Come and take the following steps towards anger management:
- Always remind yourself that uncontrollable anger is one of the features of weakness in the upbringing process, whereas curbing and managing anger as well as acting fairly with the children while in this state, represents the apex of the strength and positivity of the person who assumes the upbringing process and it is a meritorious quality distinguishing the righteous slaves of Allah The Almighty. It was narrated on the authority of Ibn ‘Umar, may Allah be pleased with him, that the Prophet said: “There is no dose that is more rewarded by Allah The Almighty than a dose of anger that a slave restrains for His sake.” [Ibn Maajah] [Al-Albaani: Saheeh]
- At the moment of anger when you feel that an ember is burning inside you, start counting from one to ten before uttering any word and ask yourself this question, "What should I say now to make my child benefit from this situation?"
- Review the situation that sparked your anger because of your child and rethink the motives behind such acts. For instance, your child spilled a cup of milk on his clothes during breakfast because he was trying to be independent and he did not intend to annoy you. Your agitation in this situation prevents him from trying to do this again successfully.
- Express what you feel to your child while you are angry and address him with strong words that take him to a higher level of behavior, which you were expecting of him. An angry father, for example, may say, "Son, I was angry about your misbehavior yesterday when you came home late. I was expecting you to be aware of the proper time when you should return home which I previously set for you."
- Use the method of neglect and temporary desertion. You might not talk with your child for long hours or answer his questions with lengthy speech. Show no concern for him till the blaze of anger dies down, taking into account the level of strictness in doing so. Surely, you will realize that this method is very fruitful in guiding the child compared to the other methods that you might resort to when you are angry.
- Remember that lowering your voice while talking to children helps you feel less angry and demonstrates your ability to control yourself and control them.
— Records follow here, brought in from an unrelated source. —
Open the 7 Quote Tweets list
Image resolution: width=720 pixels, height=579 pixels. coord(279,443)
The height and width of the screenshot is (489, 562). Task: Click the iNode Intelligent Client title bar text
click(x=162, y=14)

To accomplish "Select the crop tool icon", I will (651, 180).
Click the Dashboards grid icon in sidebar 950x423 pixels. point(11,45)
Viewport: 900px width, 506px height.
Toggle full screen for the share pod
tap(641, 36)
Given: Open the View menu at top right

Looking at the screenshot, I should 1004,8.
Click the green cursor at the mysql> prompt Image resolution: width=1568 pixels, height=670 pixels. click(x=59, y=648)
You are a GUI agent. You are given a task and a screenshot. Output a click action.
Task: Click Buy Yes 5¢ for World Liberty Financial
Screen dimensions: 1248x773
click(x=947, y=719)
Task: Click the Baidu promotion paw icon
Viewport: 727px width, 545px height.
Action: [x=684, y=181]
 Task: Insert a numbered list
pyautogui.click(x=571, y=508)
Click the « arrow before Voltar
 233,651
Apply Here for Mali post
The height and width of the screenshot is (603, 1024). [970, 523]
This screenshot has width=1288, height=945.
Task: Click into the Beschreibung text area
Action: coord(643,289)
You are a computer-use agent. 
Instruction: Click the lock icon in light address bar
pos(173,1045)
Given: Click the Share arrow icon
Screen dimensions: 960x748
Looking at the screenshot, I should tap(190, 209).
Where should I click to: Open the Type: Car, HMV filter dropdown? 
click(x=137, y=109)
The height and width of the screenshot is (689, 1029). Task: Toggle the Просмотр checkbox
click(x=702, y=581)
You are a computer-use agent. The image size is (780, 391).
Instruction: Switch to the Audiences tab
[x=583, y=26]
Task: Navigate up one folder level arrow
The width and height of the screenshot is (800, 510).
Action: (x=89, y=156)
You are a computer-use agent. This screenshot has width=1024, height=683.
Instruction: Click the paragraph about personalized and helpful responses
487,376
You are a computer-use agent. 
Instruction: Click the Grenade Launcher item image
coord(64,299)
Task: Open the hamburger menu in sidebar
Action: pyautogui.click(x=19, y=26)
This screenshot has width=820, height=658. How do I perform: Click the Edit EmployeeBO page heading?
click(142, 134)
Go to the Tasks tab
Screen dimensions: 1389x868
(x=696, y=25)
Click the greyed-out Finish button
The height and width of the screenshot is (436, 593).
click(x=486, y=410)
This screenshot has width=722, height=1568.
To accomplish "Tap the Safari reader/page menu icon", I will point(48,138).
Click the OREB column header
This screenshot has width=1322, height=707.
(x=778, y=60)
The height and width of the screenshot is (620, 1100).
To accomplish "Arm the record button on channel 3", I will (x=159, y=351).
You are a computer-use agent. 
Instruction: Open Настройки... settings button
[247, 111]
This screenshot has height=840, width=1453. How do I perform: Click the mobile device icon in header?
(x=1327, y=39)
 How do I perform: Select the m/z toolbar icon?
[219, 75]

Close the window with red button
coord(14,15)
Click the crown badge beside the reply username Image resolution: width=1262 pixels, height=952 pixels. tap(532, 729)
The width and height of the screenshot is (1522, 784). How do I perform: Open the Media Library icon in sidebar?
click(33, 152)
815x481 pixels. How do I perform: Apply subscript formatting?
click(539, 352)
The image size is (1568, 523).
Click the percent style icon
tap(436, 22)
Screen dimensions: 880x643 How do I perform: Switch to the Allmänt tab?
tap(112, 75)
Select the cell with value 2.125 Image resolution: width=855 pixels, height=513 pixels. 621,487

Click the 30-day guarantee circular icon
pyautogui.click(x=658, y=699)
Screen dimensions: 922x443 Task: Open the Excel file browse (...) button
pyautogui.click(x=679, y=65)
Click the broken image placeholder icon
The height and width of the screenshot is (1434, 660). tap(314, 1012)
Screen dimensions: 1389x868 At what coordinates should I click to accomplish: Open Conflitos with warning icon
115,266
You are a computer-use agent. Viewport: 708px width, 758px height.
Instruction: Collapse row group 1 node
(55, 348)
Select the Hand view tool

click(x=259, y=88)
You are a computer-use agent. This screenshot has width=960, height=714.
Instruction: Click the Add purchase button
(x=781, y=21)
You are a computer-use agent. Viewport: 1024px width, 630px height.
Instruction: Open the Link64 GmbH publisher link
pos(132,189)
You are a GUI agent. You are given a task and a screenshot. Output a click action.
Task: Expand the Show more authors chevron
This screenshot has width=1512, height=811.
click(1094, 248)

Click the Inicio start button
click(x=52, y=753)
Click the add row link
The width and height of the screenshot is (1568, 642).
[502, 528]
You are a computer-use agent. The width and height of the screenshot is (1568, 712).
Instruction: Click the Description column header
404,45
If the child sees that you have lost control of your temper, this portrays you as a weak person, and he will imitate your weakness or take advantage of it.
- You can use written messages to express your refusal of some of your children’s requests or behavior. This is an efficient way that can be used with all people; like spouses, friends and children. That is because we think more wisely, analytically, and rationally when we write than when we improvise decisions, judgments and reprimands. Also, agitation cannot be conveyed through writing as clearly as through speaking. By doing so, you will certainly notice that the intensity of our anger and the anger of our children will decrease.
- Seek the help of Allah The Almighty in carrying out your decisions and always remember the advice of the Prophet "Do not get angry." Use the methods that the Prophet instructed us to do in order to resist anger, such as making ablution, taking a bath, changing one's position from standing to sitting and from sitting to lying down, and frequently seeking refuge with Allah The Almighty from the accursed Satan.
Finally, whoever is assuming the upbringing process, remember the following:
Successful management of one's agitation and anger is real strength. The Prophet taught us, saying: "A strong person is not the one who overpowers others; rather, a strong person is the one who controls himself at the time of anger." [Al-Bukhari and Muslim]
It also means caring for others, looking for right solutions to change the children's unacceptable behavior, and determination to succeed in your upbringing duty without severing the strong bonds which connect you together.
Raging anger remains a negative and destructive force in which the child's response comes out artificial and temporary because it occurred due to fear or the desire to assuage anger and its consequences. It does not change the reality of the child for the better, but often aggravates it.
Now, start immediately and decide that: "From now on, there will be no more violence or anger with our children – Allah willing."